The euro fell 0.4 percent to 106.70 yen at 6:58 a.m. New York time after dropping to 106.16, the lowest level since April 18. The shared currency was little changed at $1.3227 after weakening as much as 0.5 percent. The euro has declined 3.5 percent versus the yen this month, and 0.9 percent against the dollar. The yen gained 0.4 percent to 80.69 per dollar.
S&P cut Spain’s long-term credit rating by two steps to BBB+ from A late yesterday, saying the outlook is negative as the recession undermines efforts to trim the budget deficit.
“Spain’s budget trajectory will likely deteriorate against a background of economic contraction,” S&P said. “We see an increasing likelihood that Spain’s government will need to provide further fiscal support to the banking sector.”
The jobless rate increased to an 18-year high of 24.4 percent in the first quarter from 22.9 percent in the previous three months, the National Statistics Institute said in Madrid.

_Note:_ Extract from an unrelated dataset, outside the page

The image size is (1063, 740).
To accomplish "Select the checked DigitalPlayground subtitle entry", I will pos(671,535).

Spain’s 10-year bond yield climbed to as high as 6 percent today, from this year’s low of 4.83 percent on March 1, as Prime Minister Mariano Rajoy struggled to convince investors he can control public finances amid soaring unemployment and a shrinking economy.

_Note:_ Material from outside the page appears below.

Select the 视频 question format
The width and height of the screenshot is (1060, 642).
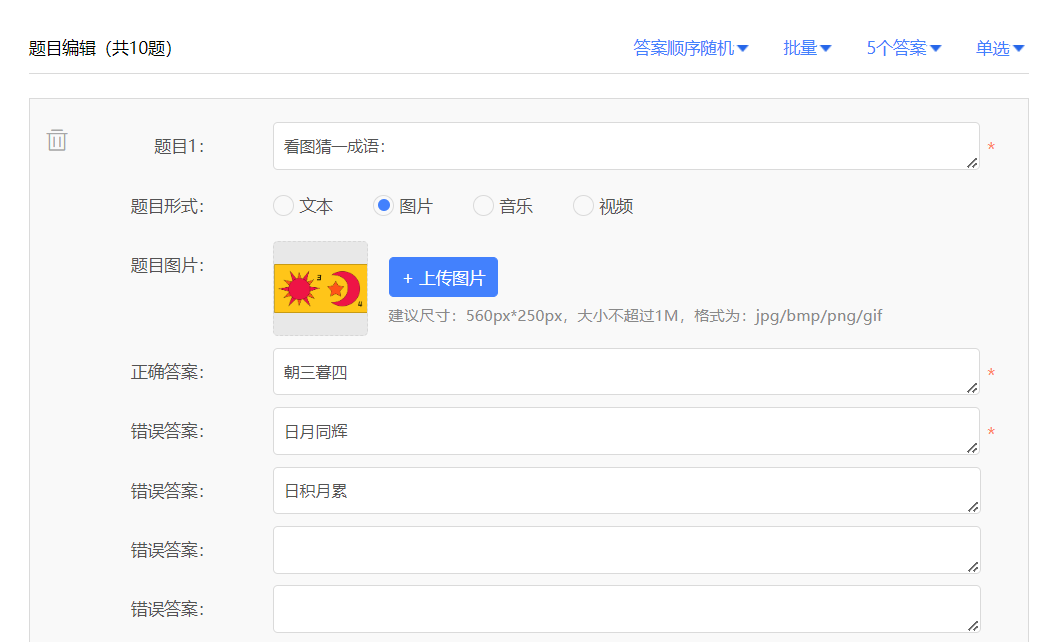point(583,205)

The yen strengthened the most against higher-yielding currencies such as the South African rand and Swedish krona as investors sought safer assets.
Japan’s currency weakened earlier versus the dollar after the central bank expanded its plan for government-bond purchases by 10 trillion yen to help support the economy.
The BOJ said it will boost its asset-purchase fund to 40 trillion yen by June 2013, compared with the previous target of 30 trillion yen by year-end. A separate central-bank program providing funds to banks was pared by 5 trillion yen amid lackluster demand for loans.
“This was as expected, disappointing market expectations and causing” the yen to weaken against the dollar, Callum Henderson, global head of currency research at Standard Chartered Plc in Singapore, wrote in a note to clients.
The dollar dropped against 12 of its 16 major counterparts before the Commerce Department releases its gross-domestic-product report for the first quarter.
GDP growth slowed to a 2.5 percent annual rate from 3 percent in the previous three months, according to economists surveyed by Bloomberg News.
“The market got a little sucked in early on in terms of euro-dollar lower on the downgrade” of Spain, said Jeremy Stretch, head of currency strategy at Canadian Imperial Bank of Commerce in London. “But people are likely to be reluctant of going short into the GDP data.” A short position is a bet an asset will decline.
The dollar is losing momentum against the yen after it repeatedly failed to overcome the resistance offered by the 81.78 level, UBS AG said, citing trading patterns.
The level is the 38.2 percent Fibonacci retracement of the dollar’s decline from a high of 84.18 yen on March 15 to a low of 80.30 yen on April 16.
The failure of the dollar to break through the level “is now turning momentum lower within what is still a bearish trending condition,” Richard Adcock, head of fixed-income technical strategy in London, wrote in a report yesterday.
Resistance refers an area where order to sell may be clustered. Fibonacci analysis is based on the theory prices rise or fall by certain percentages after reaching a new high or low.